DOCUMENT EXTRACT.
++++++++++++++++++++
This week begins one of the largest strikes of railway workers since 1989, as 50,000 RMT members and associated workers walk out on three separate days over disputes on pay freezes, non-compulsory redundancies, and in a separate dispute over pensions and job losses from the London Underground workers.
The facts on why these strikes should happen is plainly obvious, and ever murkier times ahead with a government failing to grasp the immensity of the cost of living crisis, puts them beyond necessity.
As to be expected, these drastic actions taken by the RMT have been vilified by the usual suspects. Conservative (and non-conservative) politicians, the media and ‘political commentators’ have repeated the same rhetoric against the union and its plan of action. Such individuals play dumb to not only the toil of being a low-paid railworker, but to the actual organisational structure of the rail system. One of these tactics of oversimplification has been the quotation of how much a train driver typically makes, who are in fact not the members of the workforce who are striking, and if so are doing it in solidarity with their fellow rail workers.
++++++++++++++++++++
RECORDED INFORMATION.
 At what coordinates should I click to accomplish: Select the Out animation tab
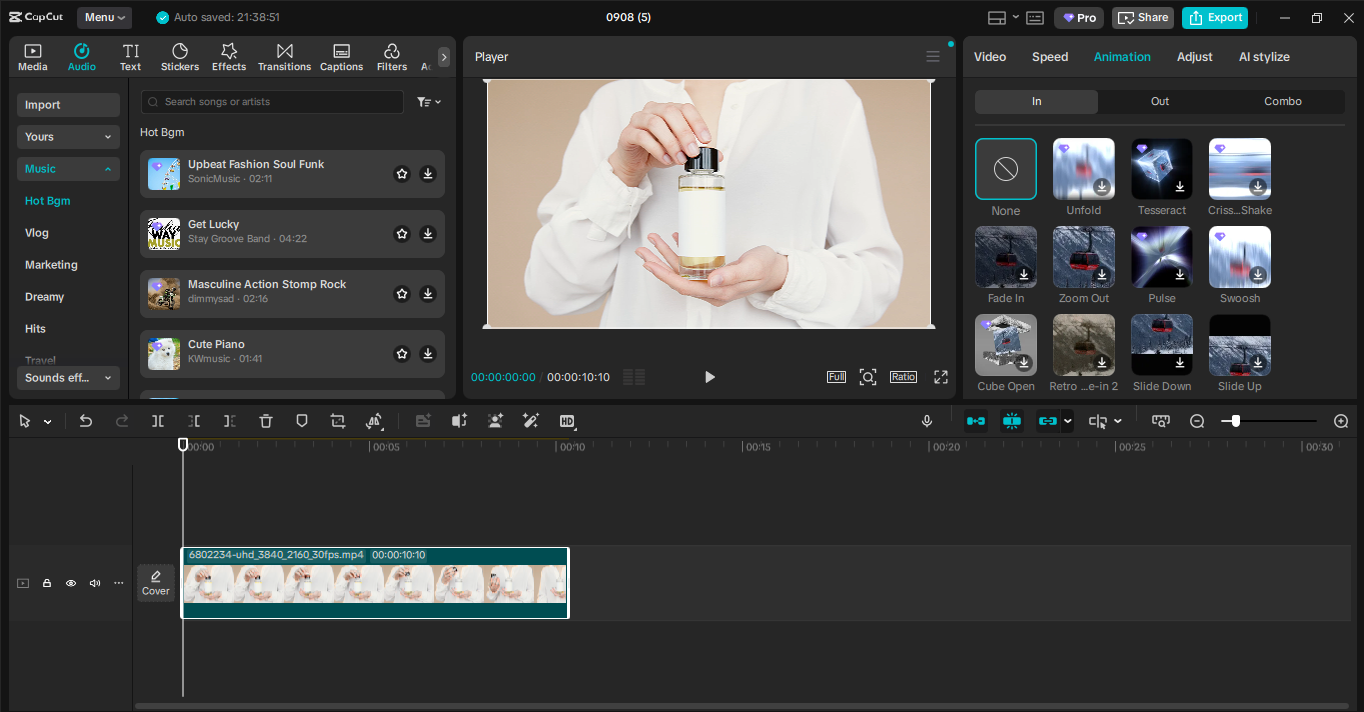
++++++++++++++++++++
TASK REQUIREMENTS.
(1) Answer these from the rail strike passage:
(a) How many RMT members and associated workers walk out?
(b) Since what year is this one of the largest strikes of railway workers?
(c) Whose typical earnings are quoted as a tactic of oversimplification?
(2) Return the part of the rail strike passage starting with "This week begins" and going on through "London Underground workers.".
(3) List every issue the rail strike passage names as a subject of the disputes behind the walkouts.
The lines have no connection to the rail strike passage.

SOLUTIONS.
(1)
(a) 50,000
(b) 1989
(c) A train driver's

(2)
This week begins one of the largest strikes of railway workers since 1989, as 50,000 RMT members and associated workers walk out on three separate days over disputes on pay freezes, non-compulsory redundancies, and in a separate dispute over pensions and job losses from the London Underground workers.

(3)
- Pay freezes
- Non-compulsory redundancies
- Pensions
- Job losses